Résilience des réseaux de télécommunications : une réponse nationale et locale à parfaire, selon la CSNP
Par Lucile Bonnin
Alors que neuf Français sur dix estiment que la question des réseaux (voirie, réseau d’eau, fibre) ne doit pas être « secondaire » dans la campagne municipale (lire Maire info du 12 novembre), la Commission supérieure du numérique et des postes (CSNP) s’attaque – dans un avis publié hier – à la question de la résilience et la robustesse des réseaux numériques et de télécommunications.
Derrière le terme « résilience » se cache une réalité concrète pour les territoires, les citoyens mais aussi les élus. Il évoque « la capacité des réseaux numériques et de télécommunications à mieux résister et à assurer une continuité de service minimale lors de la survenance d’évènements extérieurs (…) ».
Accès au travail, aux services publics, à la culture, et outils indispensables pour la communication à distance (notamment en cas d’urgence), les réseaux d’accès fixes et mobiles sont aujourd’hui des infrastructures indispensables dans les territoires. Or ces réseaux sont de plus en plus exposés aux catastrophes naturelles, accidents, actes de vandalisme ou de sabotage mais également aux actes de cyber malveillance.
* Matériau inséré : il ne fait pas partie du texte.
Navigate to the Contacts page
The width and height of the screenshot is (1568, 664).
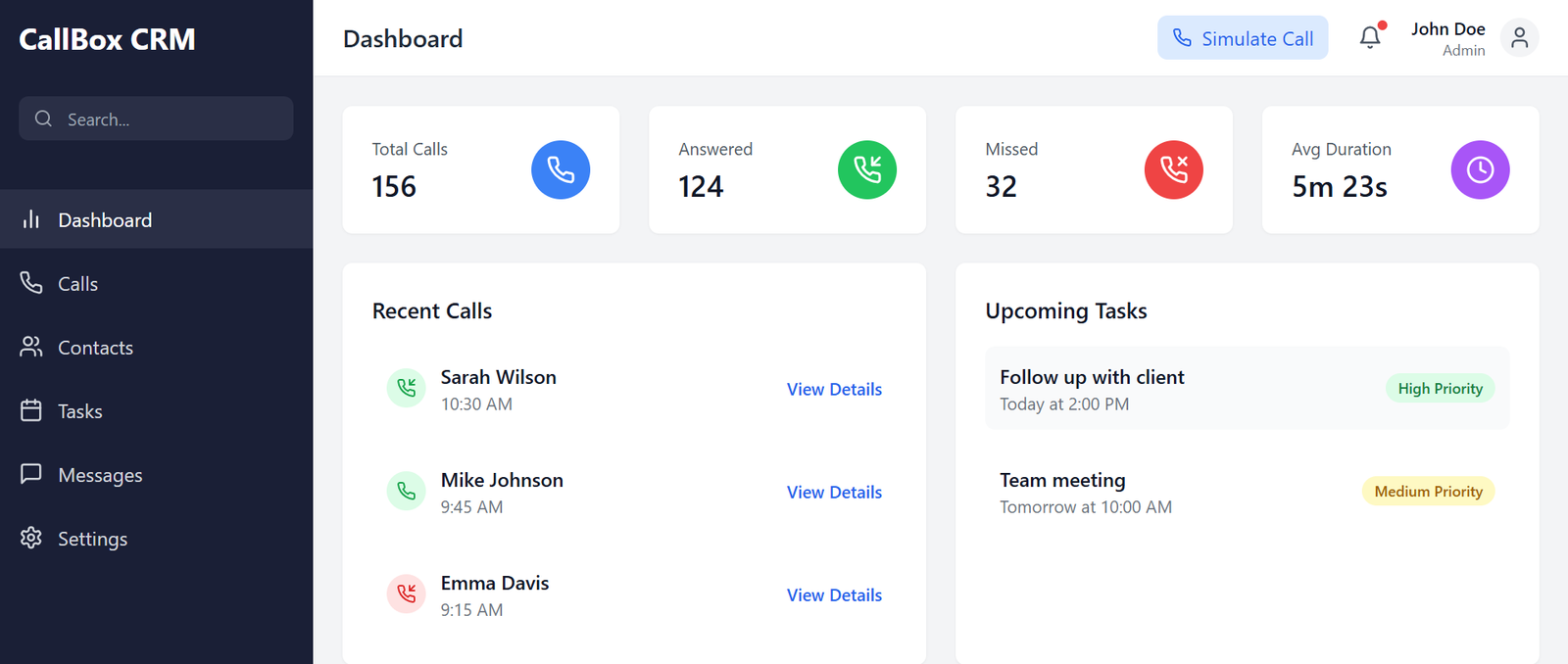(95, 347)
C’est dans ce contexte que les membres de la CSNP ont donc « porté leur attention sur l’état de préparation et les réponses apportées par l’ensemble des acteurs publics et privés à ces crises d’origines diverses ». Jugeant l’organisation actuelle loin d’être optimale, les parlementaires ont formulé une vingtaine de recommandations.
Annuaires pour les maires et plans communaux de sauvegarde
La CSNP déplore un « défaut de pilotage » et un « manque de coordination des cellules de préparation et de gestion de crise des réseaux de télécommunication sont constatés que ce soit au niveau national aussi bien qu’au niveau local ». Dans cet avis les parlementaires appellent tous les acteurs – État, opérateurs, collectivités – à réaliser un « effort organisationnel ».
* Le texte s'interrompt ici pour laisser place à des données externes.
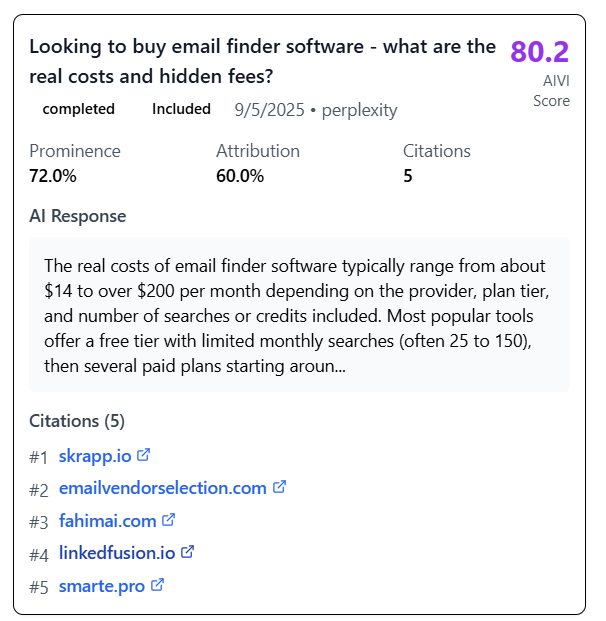The image size is (606, 621).
Task: Open external link icon next to smarte.pro
Action: (157, 585)
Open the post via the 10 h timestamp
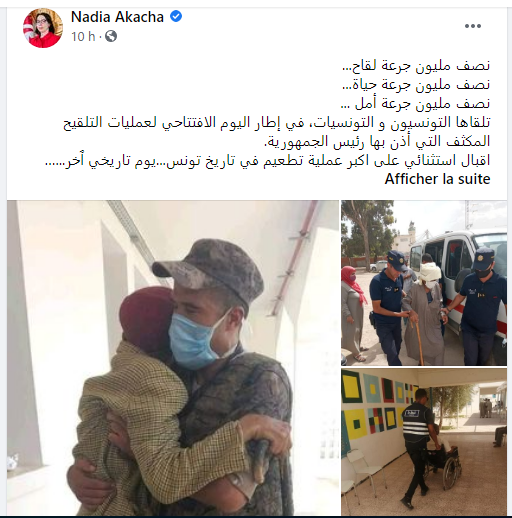512x518 pixels. [x=83, y=36]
Comme d’autres institutions ont pu le constater, notamment la Cour des comptes en 2025 (lire Maire info du 7 avril), la multitude d’acteurs pèse sur l’efficacité du pilotage de la résilience des infrastructures numériques et de télécommunications au niveau national. Les membres du CSNP appellent le ministère de l’Intérieur, qui a autorité sur les préfets, à porter des actions de coordination au plus près du terrain. Ainsi le ministère devrait mieux informer les préfets des actions à conduire au niveau local pour renforcer la résilience des infrastructures de télécommunications.
« Il est absolument essentiel que les préfets disposent d’un annuaire complet et mis à jour régulièrement précisant les points de contact départementaux des opérateurs des réseaux fixes et mobiles, des opérateurs commerciaux et d’infrastructures », écrivent les auteurs de l’avis. Les maires ne connaissent d’ailleurs que trop bien cette difficulté de trouver le bon interlocuteur compétent lorsqu’un problème de lié aux réseaux est à déclarer dans la commune (lire Maires de France du 15 septembre). La CSNP suggère de « s’inspirer des interlocuteurs privilégiés qu’Enedis désigne pour répondre aux attentes des autorités publiques » pour faire ces annuaires qui « pourraient être également communiqués aux maires ».
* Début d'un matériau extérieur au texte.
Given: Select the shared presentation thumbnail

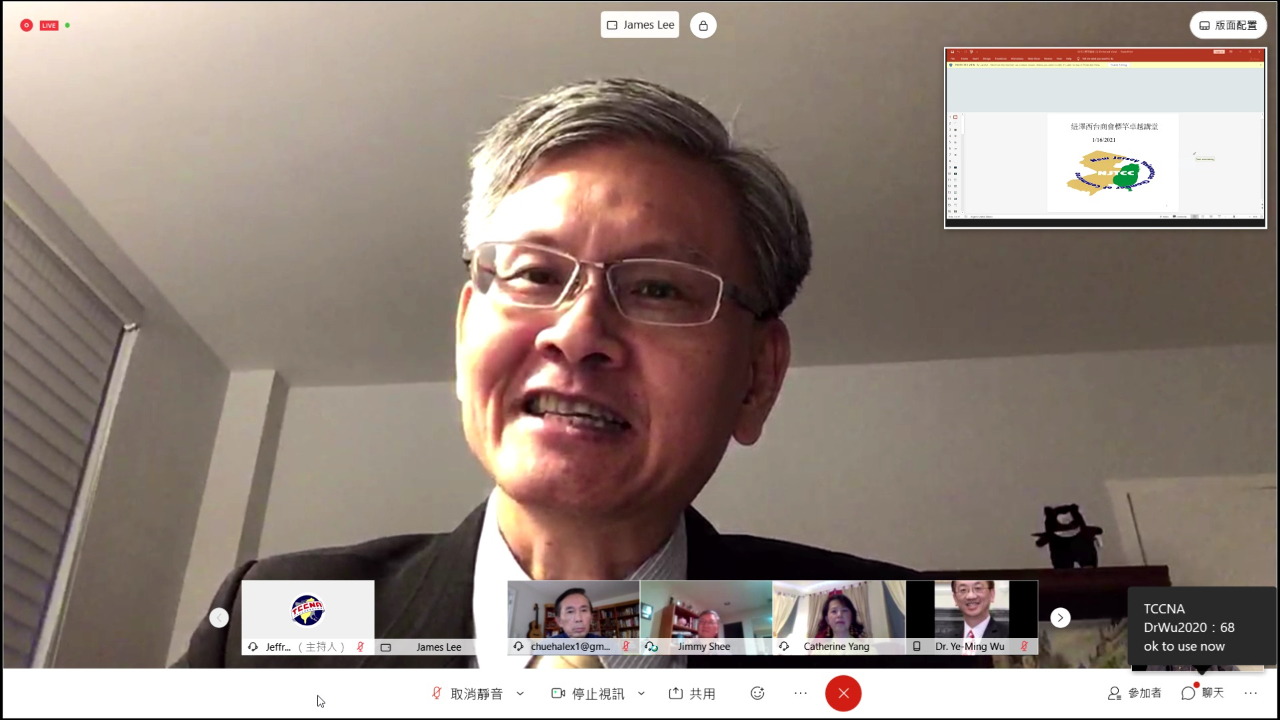Looking at the screenshot, I should pyautogui.click(x=1105, y=138).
Pour renforcer le pilotage local, la CSNP propose également « d’intégrer les infrastructures de télécommunications dans les plans communaux de sauvegarde, ce qui permettrait de sensibiliser l’ensemble des élus locaux au sujet de la résilience des infrastructures de télécommunications et constituerait une incitation à établir un schéma local de résilience ». Par exemple, la tempête Alex a directement nourri la rédaction du Plan Intercommunal de Sauvegarde (PICS) de la métropole Nice-Côte-d ’Azur « dont la réalisation est une obligation légale (Loi Matras) d'ici novembre 2026 ». L'enjeu pour la collectivité : intégrer les procédures concrètes d'activation de solutions et se doter de solutions de communication de secours, souveraines et résilientes.
Quatre mesures à mettre en place en 2026
Certaines mesures sont « à prendre d’urgence », selon les auteurs de l’avis.
D’abord, il est essentiel d’améliorer la participation de tous les opérateurs aux cellules de préparation et de gestion de crise. « L’actualisation de la doctrine sur les plans Orsec pour intégrer pleinement les réseaux télécoms a pris du retard et sa publication est programmée pour fin 2026 », peut-on lire dans l’avis. Pour la CSNP, « ce sujet doit être traité de manière prioritaire » : les parlementaires appellent le ministère de l’intérieur à actualiser la doctrine du plan Orsec au 1er semestre 2026. Il faut comprendre que si les opérateurs ne sont pas associés aux cellules de crise organisées par les préfets, « leurs agents ne sont pas autorisés à circuler dans les zones sinistrées pour réaliser les travaux nécessaires au rétablissement des lignes ». Le retour à la normale est donc plus long en cas de catastrophes climatiques par exemple. Deuxièmement, il apparaît indispensable également de mettre à la disposition des préfets un diagnostic en temps réel de la couverture mobile impactée en cas de crise.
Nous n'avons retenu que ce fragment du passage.